GM Can Take CarPlay from My Cold Dead Hands
Why loss aversion hits harder with established brands compared to category creators
GM got a lot of attention this month with some bold announcements on (1) affordable EV models, (2) self-driving (3) and battery platform innovation. But that’s not what attracted the headlines or customer buzz.
It was the pending removal of Apple CarPlay and Android Auto that lit up the internet.
“Barra confirmed GM will eventually end support of Apple CarPlay and Android Auto on both gas-powered and electric cars. The timing is unclear, but Barra pointed to a major rollout of what the company is calling a new centralized computing platform, set to launch in 2028, that will involve eventually transitioning its entire lineup to a unified in-car experience.”
The backlash was immediate and visceral. Customers read it as: “GM is taking something I love.”
Legacy Brands vs Category Creators
For established companies like GM, removing a feature triggers loss aversion.
While GM’s additions represented an abstract, future value, its subtraction hit an immediate emotional nerve. Behavioral economists call it loss aversion, and it explains why removing an expected feature can eclipse even the flashiest innovation.

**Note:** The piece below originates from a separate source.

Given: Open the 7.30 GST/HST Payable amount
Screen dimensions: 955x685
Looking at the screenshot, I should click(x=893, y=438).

GM’s logic is understandable, especially to Tesla or Rivian owners who have adjusted to closed systems. Patrick George pointed out in Route Zero that this is a key part of GM’s roadmap to a software-driven (and -funded) future.
Speaking of Tesla and Rivian, these abrupt changes are nothing new for their customers. Both brands make these types of quick shifts regularly. It’s something they have trained their customers to see an expected side effect of innovating as a category creator.

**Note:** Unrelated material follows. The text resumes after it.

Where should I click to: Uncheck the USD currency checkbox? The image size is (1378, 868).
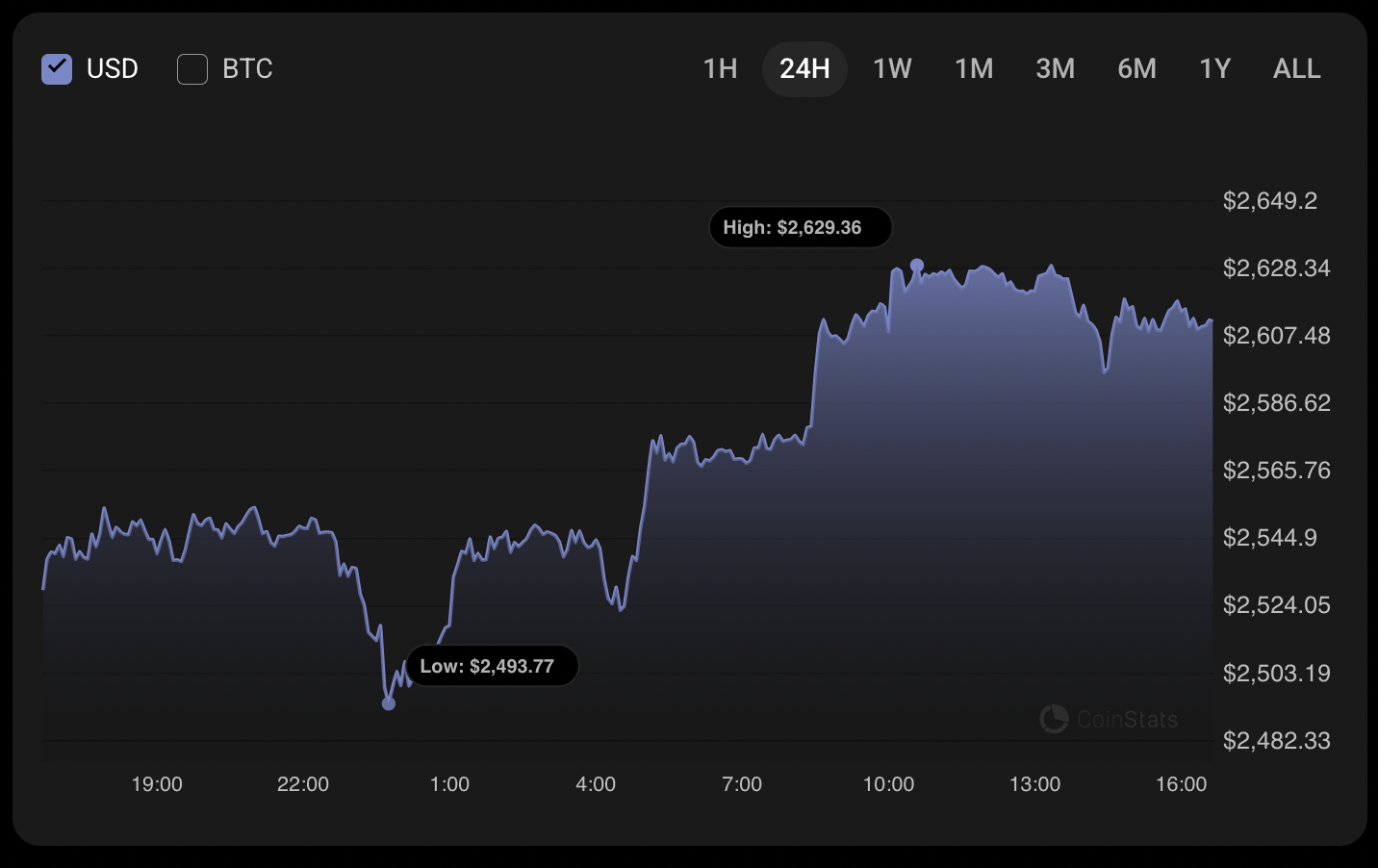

How Brands Navigate Loss Aversion
The most successful brand communicators lead with making the new world feel inevitable, then show how their solution provides continuity:
Stripe: Rather than telling customers to stop building your own payment logic, they said that payments are now table stakes so here’s how to ship them in 7 lines of code. The loss (control) was reframed as liberation (speed).
Notion: They didn’t say to abandon all wikis, docs or project management tools. They built import tools from every competitor and let teams gradually consolidate. The transition felt additive, not subtractive.

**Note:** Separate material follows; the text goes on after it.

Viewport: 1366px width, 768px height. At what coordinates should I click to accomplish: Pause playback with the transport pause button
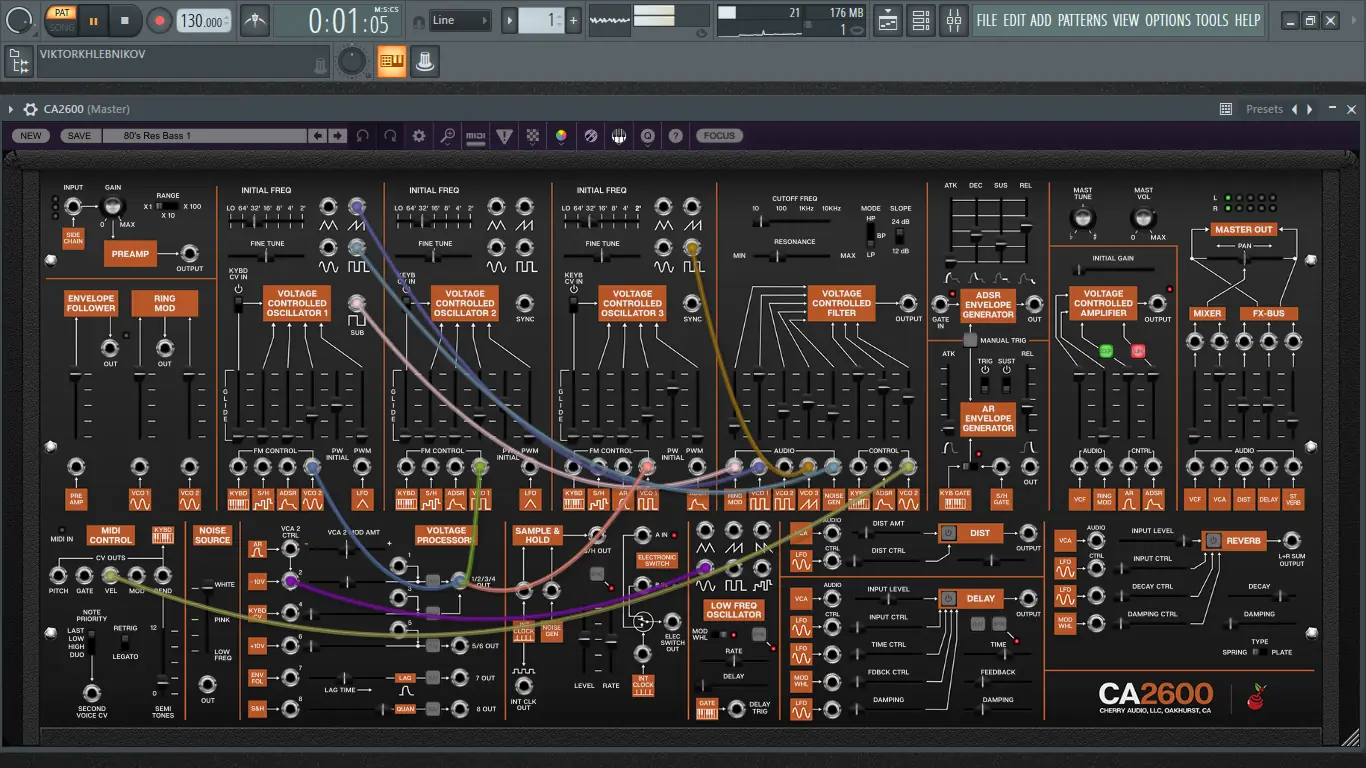[94, 20]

Marketers often position new releases as a leap forward: cleaner, smarter, faster. But the biggest barrier to adoption isn’t always skepticism about what’s new, it’s anxiety about what’s lost.
We need to protect the user’s sense of control and continuity. Make what’s new feel additive, not subtractive.
Our product roadmap may point to an elegant, vertically integrated future. But our customer lives in the present. Before we remove what’s familiar, make sure we’ve sold what’s replacing it, both logically and emotionally.